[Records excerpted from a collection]
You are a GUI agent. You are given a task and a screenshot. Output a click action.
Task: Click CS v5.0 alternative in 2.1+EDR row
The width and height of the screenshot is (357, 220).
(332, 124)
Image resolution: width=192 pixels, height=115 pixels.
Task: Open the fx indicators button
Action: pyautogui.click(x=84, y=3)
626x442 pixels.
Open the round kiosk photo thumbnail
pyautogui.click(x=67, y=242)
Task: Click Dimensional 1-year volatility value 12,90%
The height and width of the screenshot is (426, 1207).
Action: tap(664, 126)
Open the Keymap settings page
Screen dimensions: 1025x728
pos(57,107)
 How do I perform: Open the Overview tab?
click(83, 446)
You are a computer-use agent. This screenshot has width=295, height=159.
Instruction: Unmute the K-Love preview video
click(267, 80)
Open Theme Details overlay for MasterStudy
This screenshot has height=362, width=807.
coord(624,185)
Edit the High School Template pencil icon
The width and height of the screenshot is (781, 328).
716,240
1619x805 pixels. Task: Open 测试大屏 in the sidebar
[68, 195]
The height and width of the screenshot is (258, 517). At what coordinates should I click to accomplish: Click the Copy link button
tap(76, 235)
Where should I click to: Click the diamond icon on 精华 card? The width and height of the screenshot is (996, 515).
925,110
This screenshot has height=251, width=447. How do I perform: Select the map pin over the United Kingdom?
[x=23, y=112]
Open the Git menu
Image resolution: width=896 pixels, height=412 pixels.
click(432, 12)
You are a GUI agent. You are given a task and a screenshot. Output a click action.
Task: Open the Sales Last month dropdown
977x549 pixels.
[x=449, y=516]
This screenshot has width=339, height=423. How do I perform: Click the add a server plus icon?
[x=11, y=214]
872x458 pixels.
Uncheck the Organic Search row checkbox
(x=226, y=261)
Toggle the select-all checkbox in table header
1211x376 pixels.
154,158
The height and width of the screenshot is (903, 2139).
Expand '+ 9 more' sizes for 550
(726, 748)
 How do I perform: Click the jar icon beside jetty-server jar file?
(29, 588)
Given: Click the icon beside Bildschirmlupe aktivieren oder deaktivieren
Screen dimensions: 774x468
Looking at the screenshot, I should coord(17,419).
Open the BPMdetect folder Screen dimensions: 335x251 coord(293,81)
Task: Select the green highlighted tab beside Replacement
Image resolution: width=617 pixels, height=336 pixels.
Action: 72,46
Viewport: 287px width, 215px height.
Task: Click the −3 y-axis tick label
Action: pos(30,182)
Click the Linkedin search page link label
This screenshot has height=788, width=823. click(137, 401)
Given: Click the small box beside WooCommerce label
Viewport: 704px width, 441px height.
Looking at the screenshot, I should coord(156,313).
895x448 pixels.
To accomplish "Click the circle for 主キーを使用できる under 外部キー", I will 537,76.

TASK ITEM:
Every word of the data above should be given again, exactly as it stands.

OUTPUT FOR THIS TASK:
You are a GUI agent. You are given a task and a screenshot. Output a click action.
Task: Click CS v5.0 alternative in 2.1+EDR row
The width and height of the screenshot is (357, 220).
(332, 124)
Image resolution: width=192 pixels, height=115 pixels.
Task: Open the fx indicators button
Action: pyautogui.click(x=84, y=3)
626x442 pixels.
Open the round kiosk photo thumbnail
pyautogui.click(x=67, y=242)
Task: Click Dimensional 1-year volatility value 12,90%
The height and width of the screenshot is (426, 1207).
Action: tap(664, 126)
Open the Keymap settings page
Screen dimensions: 1025x728
pos(57,107)
 How do I perform: Open the Overview tab?
click(83, 446)
You are a computer-use agent. This screenshot has width=295, height=159.
Instruction: Unmute the K-Love preview video
click(267, 80)
Open Theme Details overlay for MasterStudy
This screenshot has height=362, width=807.
coord(624,185)
Edit the High School Template pencil icon
The width and height of the screenshot is (781, 328).
716,240
1619x805 pixels. Task: Open 测试大屏 in the sidebar
[68, 195]
The height and width of the screenshot is (258, 517). At what coordinates should I click to accomplish: Click the Copy link button
tap(76, 235)
Where should I click to: Click the diamond icon on 精华 card? The width and height of the screenshot is (996, 515).
925,110
This screenshot has height=251, width=447. How do I perform: Select the map pin over the United Kingdom?
[x=23, y=112]
Open the Git menu
Image resolution: width=896 pixels, height=412 pixels.
click(432, 12)
You are a GUI agent. You are given a task and a screenshot. Output a click action.
Task: Open the Sales Last month dropdown
977x549 pixels.
[x=449, y=516]
This screenshot has width=339, height=423. How do I perform: Click the add a server plus icon?
[x=11, y=214]
872x458 pixels.
Uncheck the Organic Search row checkbox
(x=226, y=261)
Toggle the select-all checkbox in table header
1211x376 pixels.
154,158
The height and width of the screenshot is (903, 2139).
Expand '+ 9 more' sizes for 550
(726, 748)
 How do I perform: Click the jar icon beside jetty-server jar file?
(29, 588)
Given: Click the icon beside Bildschirmlupe aktivieren oder deaktivieren
Screen dimensions: 774x468
Looking at the screenshot, I should coord(17,419).
Open the BPMdetect folder Screen dimensions: 335x251 coord(293,81)
Task: Select the green highlighted tab beside Replacement
Image resolution: width=617 pixels, height=336 pixels.
Action: 72,46
Viewport: 287px width, 215px height.
Task: Click the −3 y-axis tick label
Action: pos(30,182)
Click the Linkedin search page link label
This screenshot has height=788, width=823. click(137, 401)
Given: Click the small box beside WooCommerce label
Viewport: 704px width, 441px height.
Looking at the screenshot, I should coord(156,313).
895x448 pixels.
To accomplish "Click the circle for 主キーを使用できる under 外部キー", I will 537,76.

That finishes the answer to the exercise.